China’s PLA Monitors JMSDF Ikazuchi Through Taiwan Strait After Shimonoseki Anniversary
Key Takeaways
- JS Ikazuchi transited the Taiwan Strait under Chinese surveillance.
- China surveilled and warned after the transit, signaling future monitoring of foreign warships.
- Beijing-Tokyo tensions escalated over the Taiwan Strait transit.
Transit on Shimonoseki Day
On April 17, 2026, the Japanese Maritime Self-Defense Force (JMSDF) escort ship Ikazuchi made its way through the Taiwan Strait, and Chinese military surveillance and warnings followed, as sovereignty disputes and historical grievances resurfaced in East Asian waters.

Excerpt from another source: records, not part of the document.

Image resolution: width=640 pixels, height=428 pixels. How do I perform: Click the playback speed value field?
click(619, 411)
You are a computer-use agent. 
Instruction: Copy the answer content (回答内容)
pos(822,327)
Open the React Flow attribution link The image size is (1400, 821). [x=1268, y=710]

“(DEFENCE SECURITY ASIA) — The release of drone-captured footage showing Chinese forces shadowing Japanese destroyer JS Ikazuchi transformed a routine naval transit into one of the most politically charged Taiwan Strait incidents this year”

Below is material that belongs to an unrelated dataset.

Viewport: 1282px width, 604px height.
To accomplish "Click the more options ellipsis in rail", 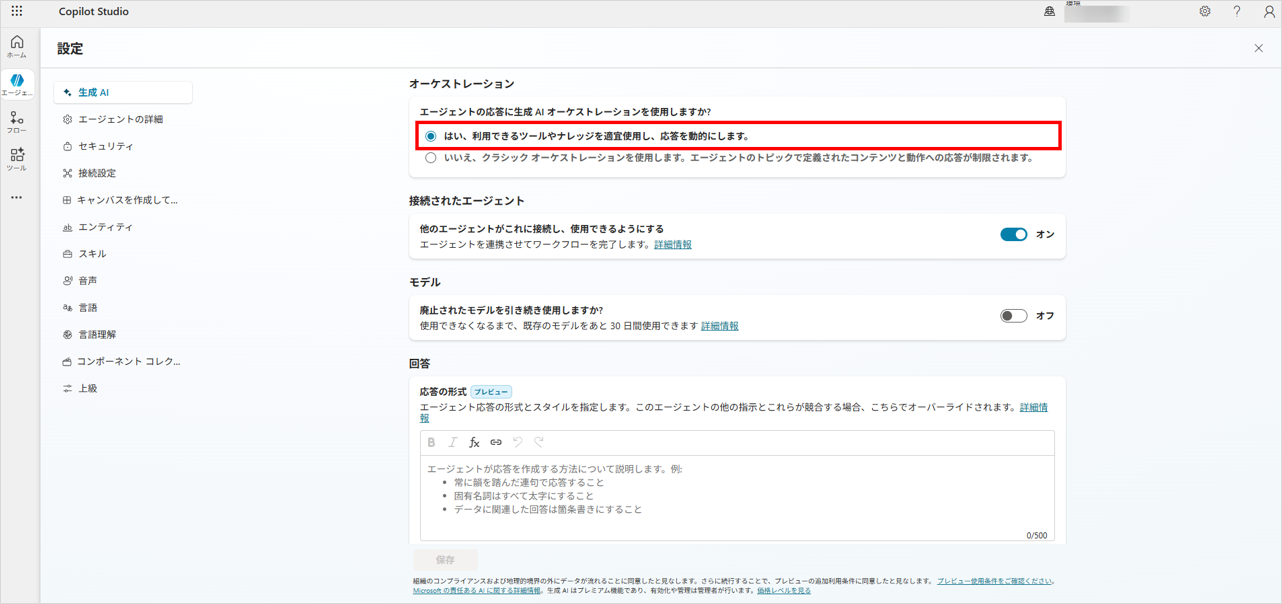I will 17,198.
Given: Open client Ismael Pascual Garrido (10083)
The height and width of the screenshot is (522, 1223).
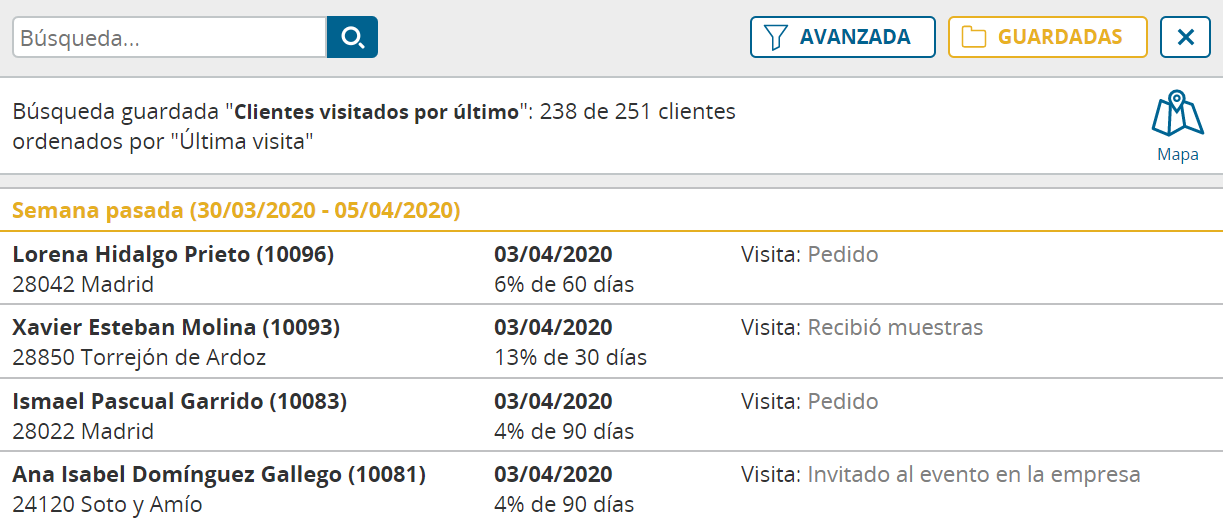Looking at the screenshot, I should 611,416.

Evrim Ağacı reports that the PLA was “ready and waiting,” dispatching both naval and air forces to monitor the passage from “4:02 AM to 5:50 PM,” and that the PLA filmed the entire transit with a drone and released the footage the following day on April 18.

Defence Security Asia describes the release of drone-captured footage as transforming “a routine naval transit into one of the most politically charged Taiwan Strait incidents this year.”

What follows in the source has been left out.